[TO DO]
Go through the material and return every line that contains the string "Visit".

[INFORMATION SUPPLIED]
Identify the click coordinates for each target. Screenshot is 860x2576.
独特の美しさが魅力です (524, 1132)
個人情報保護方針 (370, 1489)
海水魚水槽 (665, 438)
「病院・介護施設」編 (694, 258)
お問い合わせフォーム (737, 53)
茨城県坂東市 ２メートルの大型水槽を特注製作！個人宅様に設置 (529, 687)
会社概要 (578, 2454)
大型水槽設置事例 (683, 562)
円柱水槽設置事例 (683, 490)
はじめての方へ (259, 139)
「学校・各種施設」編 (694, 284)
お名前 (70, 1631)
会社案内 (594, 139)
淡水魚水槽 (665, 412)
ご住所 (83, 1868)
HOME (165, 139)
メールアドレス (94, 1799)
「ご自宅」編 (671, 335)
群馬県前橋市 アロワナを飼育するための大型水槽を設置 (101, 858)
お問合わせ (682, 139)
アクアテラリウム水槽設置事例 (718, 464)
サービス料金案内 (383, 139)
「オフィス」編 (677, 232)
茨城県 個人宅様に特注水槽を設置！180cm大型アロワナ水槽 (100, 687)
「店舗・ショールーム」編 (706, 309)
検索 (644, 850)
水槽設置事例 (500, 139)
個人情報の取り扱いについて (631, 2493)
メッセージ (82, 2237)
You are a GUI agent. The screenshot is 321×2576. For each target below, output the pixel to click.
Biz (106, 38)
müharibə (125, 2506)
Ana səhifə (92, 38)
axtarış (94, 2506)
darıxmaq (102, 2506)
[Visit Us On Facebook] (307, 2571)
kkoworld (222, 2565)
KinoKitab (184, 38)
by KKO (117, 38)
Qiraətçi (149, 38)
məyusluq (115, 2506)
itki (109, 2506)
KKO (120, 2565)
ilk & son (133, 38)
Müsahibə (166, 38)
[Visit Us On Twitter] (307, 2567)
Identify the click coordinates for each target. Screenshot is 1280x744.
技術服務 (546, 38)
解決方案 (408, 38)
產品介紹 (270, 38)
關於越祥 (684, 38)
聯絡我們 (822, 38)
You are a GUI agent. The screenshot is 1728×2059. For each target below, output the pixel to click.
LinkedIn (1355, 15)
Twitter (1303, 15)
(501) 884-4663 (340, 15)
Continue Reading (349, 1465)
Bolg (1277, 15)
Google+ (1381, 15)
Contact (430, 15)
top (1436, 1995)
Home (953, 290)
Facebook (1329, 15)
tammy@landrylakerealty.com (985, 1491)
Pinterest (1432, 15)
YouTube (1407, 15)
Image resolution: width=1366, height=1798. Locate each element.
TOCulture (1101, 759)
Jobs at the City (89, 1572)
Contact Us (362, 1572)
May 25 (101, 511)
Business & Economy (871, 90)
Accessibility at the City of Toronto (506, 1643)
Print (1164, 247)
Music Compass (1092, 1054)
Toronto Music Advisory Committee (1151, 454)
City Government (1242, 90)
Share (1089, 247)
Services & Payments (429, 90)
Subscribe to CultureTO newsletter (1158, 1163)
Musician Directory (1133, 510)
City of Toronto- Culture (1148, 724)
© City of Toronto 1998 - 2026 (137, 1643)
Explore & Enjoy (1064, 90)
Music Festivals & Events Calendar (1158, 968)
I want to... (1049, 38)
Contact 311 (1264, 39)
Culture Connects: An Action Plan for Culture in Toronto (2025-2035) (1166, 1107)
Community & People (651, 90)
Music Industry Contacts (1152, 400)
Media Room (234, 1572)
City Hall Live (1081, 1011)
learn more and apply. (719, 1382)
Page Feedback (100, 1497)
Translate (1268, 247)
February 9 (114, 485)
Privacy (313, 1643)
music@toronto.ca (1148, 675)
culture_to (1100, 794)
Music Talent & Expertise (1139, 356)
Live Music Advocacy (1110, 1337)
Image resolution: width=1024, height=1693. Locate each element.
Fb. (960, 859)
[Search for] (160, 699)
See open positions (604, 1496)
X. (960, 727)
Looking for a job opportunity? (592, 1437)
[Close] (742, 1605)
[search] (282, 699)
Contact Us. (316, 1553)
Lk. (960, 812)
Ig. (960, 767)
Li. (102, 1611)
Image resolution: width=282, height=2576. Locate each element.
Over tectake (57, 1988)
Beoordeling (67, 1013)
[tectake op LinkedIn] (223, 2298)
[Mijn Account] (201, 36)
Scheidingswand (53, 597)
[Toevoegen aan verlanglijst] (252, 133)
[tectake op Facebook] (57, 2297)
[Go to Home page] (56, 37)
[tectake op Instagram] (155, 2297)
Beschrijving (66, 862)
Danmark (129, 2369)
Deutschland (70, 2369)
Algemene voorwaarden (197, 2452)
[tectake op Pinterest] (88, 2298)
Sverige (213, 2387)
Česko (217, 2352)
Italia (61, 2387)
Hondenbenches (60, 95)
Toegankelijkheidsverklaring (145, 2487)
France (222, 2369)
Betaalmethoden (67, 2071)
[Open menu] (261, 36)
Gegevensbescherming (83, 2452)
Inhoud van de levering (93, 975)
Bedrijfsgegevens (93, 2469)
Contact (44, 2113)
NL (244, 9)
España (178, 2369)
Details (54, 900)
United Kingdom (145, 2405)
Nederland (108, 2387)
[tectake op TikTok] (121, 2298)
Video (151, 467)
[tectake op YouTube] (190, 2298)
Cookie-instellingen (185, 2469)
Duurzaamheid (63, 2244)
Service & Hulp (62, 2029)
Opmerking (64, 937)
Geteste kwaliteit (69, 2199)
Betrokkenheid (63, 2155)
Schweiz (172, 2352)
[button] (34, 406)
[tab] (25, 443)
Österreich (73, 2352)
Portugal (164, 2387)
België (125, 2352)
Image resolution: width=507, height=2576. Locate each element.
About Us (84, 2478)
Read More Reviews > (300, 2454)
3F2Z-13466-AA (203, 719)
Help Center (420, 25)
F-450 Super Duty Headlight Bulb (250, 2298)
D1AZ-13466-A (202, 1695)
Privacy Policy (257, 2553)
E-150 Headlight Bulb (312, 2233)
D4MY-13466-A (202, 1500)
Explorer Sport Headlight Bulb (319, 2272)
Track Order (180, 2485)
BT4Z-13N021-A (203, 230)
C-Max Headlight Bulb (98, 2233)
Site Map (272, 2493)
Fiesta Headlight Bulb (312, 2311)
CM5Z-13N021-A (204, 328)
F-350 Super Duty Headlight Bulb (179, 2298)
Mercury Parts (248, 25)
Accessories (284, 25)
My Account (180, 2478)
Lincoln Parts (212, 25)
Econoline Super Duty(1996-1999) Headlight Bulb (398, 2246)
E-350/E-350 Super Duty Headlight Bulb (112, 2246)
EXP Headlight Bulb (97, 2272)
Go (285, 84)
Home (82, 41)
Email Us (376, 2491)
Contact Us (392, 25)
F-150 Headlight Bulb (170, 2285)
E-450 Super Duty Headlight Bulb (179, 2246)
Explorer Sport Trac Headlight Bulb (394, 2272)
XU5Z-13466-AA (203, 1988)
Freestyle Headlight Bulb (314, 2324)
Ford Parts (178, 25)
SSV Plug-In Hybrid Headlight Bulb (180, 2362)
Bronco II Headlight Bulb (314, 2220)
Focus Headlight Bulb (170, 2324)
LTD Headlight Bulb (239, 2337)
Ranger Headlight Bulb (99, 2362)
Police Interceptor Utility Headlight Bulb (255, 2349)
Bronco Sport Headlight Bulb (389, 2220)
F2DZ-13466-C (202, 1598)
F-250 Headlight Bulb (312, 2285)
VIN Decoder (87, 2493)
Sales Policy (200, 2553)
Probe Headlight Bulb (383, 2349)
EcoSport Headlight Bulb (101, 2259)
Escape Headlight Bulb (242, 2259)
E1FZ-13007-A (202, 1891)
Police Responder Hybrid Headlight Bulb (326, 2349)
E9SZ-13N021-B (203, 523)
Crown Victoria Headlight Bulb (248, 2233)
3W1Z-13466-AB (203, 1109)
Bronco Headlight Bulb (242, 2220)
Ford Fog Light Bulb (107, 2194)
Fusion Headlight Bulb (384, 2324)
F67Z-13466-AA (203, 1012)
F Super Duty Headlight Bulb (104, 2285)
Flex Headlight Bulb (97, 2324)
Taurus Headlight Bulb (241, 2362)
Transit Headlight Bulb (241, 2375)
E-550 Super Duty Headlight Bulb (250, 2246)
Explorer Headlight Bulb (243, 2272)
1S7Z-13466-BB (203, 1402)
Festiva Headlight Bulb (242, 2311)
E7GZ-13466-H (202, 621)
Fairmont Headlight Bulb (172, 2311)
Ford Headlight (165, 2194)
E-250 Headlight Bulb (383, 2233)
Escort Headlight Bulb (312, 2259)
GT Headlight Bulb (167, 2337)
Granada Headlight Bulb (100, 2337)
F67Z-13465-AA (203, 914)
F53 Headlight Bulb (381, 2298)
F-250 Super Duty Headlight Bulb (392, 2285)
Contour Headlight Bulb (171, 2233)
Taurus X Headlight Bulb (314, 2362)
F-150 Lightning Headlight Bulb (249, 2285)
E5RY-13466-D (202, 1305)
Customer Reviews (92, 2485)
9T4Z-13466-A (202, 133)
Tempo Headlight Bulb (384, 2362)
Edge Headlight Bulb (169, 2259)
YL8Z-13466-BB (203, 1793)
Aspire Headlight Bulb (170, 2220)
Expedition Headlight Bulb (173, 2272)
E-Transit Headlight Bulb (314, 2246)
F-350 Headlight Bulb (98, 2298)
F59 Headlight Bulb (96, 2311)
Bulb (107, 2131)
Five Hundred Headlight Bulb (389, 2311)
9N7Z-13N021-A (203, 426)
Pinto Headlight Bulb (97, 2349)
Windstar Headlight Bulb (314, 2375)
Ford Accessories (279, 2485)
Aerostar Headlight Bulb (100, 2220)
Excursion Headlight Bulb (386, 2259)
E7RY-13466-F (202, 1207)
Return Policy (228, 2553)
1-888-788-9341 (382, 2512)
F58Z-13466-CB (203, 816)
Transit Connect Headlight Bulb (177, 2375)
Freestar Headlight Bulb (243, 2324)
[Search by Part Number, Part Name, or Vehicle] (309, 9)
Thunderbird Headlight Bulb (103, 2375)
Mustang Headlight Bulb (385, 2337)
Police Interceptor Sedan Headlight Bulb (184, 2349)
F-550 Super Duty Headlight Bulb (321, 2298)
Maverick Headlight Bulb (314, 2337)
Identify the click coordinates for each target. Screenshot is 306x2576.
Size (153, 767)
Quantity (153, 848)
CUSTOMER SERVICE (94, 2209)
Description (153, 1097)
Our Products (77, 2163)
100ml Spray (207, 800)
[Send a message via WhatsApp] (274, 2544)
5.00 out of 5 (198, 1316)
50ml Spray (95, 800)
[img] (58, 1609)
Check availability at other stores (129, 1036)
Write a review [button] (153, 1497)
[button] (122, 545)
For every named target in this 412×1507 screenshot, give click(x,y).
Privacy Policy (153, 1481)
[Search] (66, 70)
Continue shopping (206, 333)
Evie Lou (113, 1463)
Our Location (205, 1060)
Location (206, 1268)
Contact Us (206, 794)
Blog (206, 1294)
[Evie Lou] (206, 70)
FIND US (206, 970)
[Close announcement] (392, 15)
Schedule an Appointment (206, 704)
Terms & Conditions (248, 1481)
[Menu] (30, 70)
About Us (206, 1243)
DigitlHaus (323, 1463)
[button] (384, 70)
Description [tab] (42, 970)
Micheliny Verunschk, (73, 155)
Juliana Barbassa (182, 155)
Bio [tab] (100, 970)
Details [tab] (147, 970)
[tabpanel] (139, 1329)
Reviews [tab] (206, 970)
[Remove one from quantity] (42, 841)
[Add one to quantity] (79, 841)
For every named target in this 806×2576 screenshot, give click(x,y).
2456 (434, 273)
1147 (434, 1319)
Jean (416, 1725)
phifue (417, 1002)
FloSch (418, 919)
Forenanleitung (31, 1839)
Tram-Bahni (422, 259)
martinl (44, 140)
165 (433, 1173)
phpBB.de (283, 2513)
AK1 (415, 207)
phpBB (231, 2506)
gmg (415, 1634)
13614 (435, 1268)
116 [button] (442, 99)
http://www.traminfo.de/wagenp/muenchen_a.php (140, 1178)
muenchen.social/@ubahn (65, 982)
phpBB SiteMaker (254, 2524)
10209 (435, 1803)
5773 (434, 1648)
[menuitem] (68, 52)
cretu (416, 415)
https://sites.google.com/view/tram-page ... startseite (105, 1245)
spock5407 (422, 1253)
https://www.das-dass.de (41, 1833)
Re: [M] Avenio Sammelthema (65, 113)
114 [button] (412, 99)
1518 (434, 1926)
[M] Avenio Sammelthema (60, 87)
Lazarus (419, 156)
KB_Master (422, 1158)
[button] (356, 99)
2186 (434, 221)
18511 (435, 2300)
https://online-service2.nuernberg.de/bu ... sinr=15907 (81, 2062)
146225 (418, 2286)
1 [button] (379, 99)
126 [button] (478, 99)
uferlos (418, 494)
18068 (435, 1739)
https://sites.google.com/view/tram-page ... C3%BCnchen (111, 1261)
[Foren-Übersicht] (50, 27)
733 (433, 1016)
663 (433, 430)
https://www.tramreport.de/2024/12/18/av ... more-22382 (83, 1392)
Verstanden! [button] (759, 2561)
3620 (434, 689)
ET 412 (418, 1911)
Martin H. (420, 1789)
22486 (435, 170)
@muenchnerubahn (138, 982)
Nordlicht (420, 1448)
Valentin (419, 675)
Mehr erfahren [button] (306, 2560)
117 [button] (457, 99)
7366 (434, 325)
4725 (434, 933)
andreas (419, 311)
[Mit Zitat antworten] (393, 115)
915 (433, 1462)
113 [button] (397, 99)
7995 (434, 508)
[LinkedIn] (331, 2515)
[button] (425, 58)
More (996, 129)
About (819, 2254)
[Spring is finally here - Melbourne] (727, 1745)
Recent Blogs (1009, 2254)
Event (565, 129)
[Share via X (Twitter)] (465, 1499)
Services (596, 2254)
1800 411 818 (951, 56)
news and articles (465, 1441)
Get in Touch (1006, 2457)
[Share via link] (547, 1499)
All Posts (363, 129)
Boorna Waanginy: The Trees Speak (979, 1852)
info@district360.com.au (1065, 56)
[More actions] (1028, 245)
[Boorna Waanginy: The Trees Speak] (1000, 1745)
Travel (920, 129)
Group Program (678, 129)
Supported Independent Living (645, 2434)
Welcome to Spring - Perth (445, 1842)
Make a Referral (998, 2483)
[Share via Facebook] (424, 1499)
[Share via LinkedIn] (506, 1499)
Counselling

[RESPONSE AREA]
[Visit Us On Facebook] (307, 2571)
[Visit Us On Twitter] (307, 2567)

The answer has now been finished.